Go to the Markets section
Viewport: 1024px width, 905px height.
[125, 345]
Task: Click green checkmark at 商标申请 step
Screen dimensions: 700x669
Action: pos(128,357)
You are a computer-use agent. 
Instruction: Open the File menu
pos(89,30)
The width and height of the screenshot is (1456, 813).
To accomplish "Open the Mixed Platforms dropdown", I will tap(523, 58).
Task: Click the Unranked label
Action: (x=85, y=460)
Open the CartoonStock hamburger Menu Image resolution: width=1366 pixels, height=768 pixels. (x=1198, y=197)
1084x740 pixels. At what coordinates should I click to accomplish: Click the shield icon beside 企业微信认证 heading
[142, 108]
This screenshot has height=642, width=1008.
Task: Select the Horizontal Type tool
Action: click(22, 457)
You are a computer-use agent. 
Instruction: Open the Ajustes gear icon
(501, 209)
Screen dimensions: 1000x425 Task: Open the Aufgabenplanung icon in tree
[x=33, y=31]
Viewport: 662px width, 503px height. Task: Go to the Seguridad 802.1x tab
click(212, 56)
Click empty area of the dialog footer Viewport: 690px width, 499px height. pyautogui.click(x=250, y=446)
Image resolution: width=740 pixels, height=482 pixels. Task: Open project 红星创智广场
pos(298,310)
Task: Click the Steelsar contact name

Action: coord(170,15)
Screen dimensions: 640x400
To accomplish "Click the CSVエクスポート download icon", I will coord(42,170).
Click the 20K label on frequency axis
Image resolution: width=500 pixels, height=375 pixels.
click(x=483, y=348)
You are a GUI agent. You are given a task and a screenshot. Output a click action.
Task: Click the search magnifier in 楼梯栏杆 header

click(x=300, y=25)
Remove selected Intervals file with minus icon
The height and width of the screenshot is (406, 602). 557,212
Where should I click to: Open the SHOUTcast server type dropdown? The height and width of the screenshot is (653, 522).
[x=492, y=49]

· · · · ·

§ **Task brief**: Could you copy each line above word for word?

§ **Worked solution**:
Go to the Markets section
Viewport: 1024px width, 905px height.
[125, 345]
Task: Click green checkmark at 商标申请 step
Screen dimensions: 700x669
Action: pos(128,357)
You are a computer-use agent. 
Instruction: Open the File menu
pos(89,30)
The width and height of the screenshot is (1456, 813).
To accomplish "Open the Mixed Platforms dropdown", I will tap(523, 58).
Task: Click the Unranked label
Action: (x=85, y=460)
Open the CartoonStock hamburger Menu Image resolution: width=1366 pixels, height=768 pixels. (x=1198, y=197)
1084x740 pixels. At what coordinates should I click to accomplish: Click the shield icon beside 企业微信认证 heading
[142, 108]
This screenshot has height=642, width=1008.
Task: Select the Horizontal Type tool
Action: click(22, 457)
You are a computer-use agent. 
Instruction: Open the Ajustes gear icon
(501, 209)
Screen dimensions: 1000x425 Task: Open the Aufgabenplanung icon in tree
[x=33, y=31]
Viewport: 662px width, 503px height. Task: Go to the Seguridad 802.1x tab
click(212, 56)
Click empty area of the dialog footer Viewport: 690px width, 499px height. pyautogui.click(x=250, y=446)
Image resolution: width=740 pixels, height=482 pixels. Task: Open project 红星创智广场
pos(298,310)
Task: Click the Steelsar contact name

Action: coord(170,15)
Screen dimensions: 640x400
To accomplish "Click the CSVエクスポート download icon", I will coord(42,170).
Click the 20K label on frequency axis
Image resolution: width=500 pixels, height=375 pixels.
click(x=483, y=348)
You are a GUI agent. You are given a task and a screenshot. Output a click action.
Task: Click the search magnifier in 楼梯栏杆 header

click(x=300, y=25)
Remove selected Intervals file with minus icon
The height and width of the screenshot is (406, 602). 557,212
Where should I click to: Open the SHOUTcast server type dropdown? The height and width of the screenshot is (653, 522).
[x=492, y=49]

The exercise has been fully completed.